A given day, news and articles easily people can find a description called the imminent collapse of so-called housing bubble. Despite this gloomy prediction, many experts, custody, rather than to approve or reject a sharp slowdown in recent bust will be modest and gradual adjustment. Experts believe that these factors will only lead to a sharp decline in the housing market, the economic outlook does not currently exist. In fact, the Joint Center for Housing Research, a recent study conducted by Harvard University "is a cool despite the current demand for housing long-term outlook is bright," he said.
Power supply and falling demand and rising real estate market real estate segment, and the positive growth and stability are used to point to these factors. Supply factors
Real estate is a limited quantity, drive up housing prices generally rare. In contrast, tend to put downward pressure on housing prices is an oversupply of real estate. However, the housing market continued to shift in favor of limited supply factors influencing the current slowdown in the housing market. These factors include:
1. The manufacturer plans to revise the growth of excess supply of new housing developments. Over time it can achieve the balance between supply and demand and excess inventory depletion.
Two. In addition to the specific situation of the territory is bound by rules on spatial Konpuraiansukosuto continue to restrict the supply of new homes. Demand factors:
Decline in demand in the region located in areas with housing demand tends to be higher than the house. Factor is the impact on housing demand has shown a good long term prospects for housing in the long term. These factors include:
1. No, and loss of company-wide work of the committee and most of the tests in progress, to provide a relatively low unemployment rate.
Two. The baby-boom studio 2, the second term, the increased demand for home travel and accommodation of high standard.
Three. Children of baby boomers increased demand for entry-level home in the long term.
Four. By immigrants increased demand for entry-level hiring long-term.
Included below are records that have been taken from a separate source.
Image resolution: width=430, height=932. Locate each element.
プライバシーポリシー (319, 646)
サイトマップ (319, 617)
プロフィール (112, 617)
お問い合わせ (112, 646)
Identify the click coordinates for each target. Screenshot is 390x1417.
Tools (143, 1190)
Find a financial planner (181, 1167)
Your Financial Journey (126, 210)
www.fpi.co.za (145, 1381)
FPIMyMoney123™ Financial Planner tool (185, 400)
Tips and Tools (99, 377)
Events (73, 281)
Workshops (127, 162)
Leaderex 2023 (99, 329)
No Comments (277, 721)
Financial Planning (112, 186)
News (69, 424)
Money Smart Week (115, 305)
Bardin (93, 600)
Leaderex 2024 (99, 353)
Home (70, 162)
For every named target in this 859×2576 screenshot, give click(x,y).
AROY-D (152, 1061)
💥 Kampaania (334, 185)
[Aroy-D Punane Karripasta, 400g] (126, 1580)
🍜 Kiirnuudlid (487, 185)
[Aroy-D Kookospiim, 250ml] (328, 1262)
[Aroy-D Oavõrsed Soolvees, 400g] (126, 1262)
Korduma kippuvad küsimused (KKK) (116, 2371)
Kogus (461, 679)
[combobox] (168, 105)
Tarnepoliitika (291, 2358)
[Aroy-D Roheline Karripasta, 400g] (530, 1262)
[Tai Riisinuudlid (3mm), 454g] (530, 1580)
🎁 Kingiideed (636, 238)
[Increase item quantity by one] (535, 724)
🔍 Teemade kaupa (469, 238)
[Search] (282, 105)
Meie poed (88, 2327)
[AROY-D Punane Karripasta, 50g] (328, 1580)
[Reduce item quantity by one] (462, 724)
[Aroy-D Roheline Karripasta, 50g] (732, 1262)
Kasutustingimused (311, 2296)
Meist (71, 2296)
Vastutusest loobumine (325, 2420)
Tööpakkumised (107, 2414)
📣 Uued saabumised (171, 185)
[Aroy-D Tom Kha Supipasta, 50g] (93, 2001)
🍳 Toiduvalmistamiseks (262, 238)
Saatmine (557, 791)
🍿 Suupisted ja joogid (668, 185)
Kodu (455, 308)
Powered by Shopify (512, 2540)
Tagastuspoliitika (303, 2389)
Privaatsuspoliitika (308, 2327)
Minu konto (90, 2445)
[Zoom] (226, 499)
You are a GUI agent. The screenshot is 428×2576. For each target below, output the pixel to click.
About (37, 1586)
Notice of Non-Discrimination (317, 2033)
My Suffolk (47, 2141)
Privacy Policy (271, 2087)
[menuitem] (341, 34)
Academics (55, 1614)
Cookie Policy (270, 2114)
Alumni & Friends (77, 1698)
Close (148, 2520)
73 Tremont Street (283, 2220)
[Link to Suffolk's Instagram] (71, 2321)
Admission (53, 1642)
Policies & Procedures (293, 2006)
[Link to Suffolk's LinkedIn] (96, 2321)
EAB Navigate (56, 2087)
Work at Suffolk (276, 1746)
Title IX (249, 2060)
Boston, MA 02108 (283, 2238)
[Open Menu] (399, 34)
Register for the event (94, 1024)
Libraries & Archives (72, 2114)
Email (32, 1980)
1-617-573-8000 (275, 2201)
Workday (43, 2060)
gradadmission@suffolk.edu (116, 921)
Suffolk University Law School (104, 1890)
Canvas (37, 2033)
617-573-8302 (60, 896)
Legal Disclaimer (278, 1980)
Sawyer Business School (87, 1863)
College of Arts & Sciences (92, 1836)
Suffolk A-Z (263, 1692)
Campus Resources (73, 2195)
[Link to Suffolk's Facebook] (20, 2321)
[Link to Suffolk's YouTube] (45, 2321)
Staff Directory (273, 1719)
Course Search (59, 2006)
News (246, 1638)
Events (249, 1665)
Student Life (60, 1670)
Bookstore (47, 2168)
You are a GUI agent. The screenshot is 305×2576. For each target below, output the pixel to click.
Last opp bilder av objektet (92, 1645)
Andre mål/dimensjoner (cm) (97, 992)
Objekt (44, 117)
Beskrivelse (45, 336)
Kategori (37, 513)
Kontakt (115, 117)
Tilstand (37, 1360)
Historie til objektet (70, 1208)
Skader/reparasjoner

Five. An increase in second-generation American family of entry-level long-term demand.
Six. The forecast is lost in the tightness of the overall U.S. housing market substantially by region of the inflow of the U.S. population is not affected.
7. Relative stability of interest rates.
8. Maintaining stability in the long-term home price appreciation.
Nine. Overall, the rate of increase of wealth, of all ages. Overview
In summary, strong families, the economy stable and the overall growth of income and wealth that is predictive of long-term growth for the property market has continued smoothly. However, this is a good overview of housing at affordable prices for the challenge, such as wages, especially low income, housing costs still do not hold.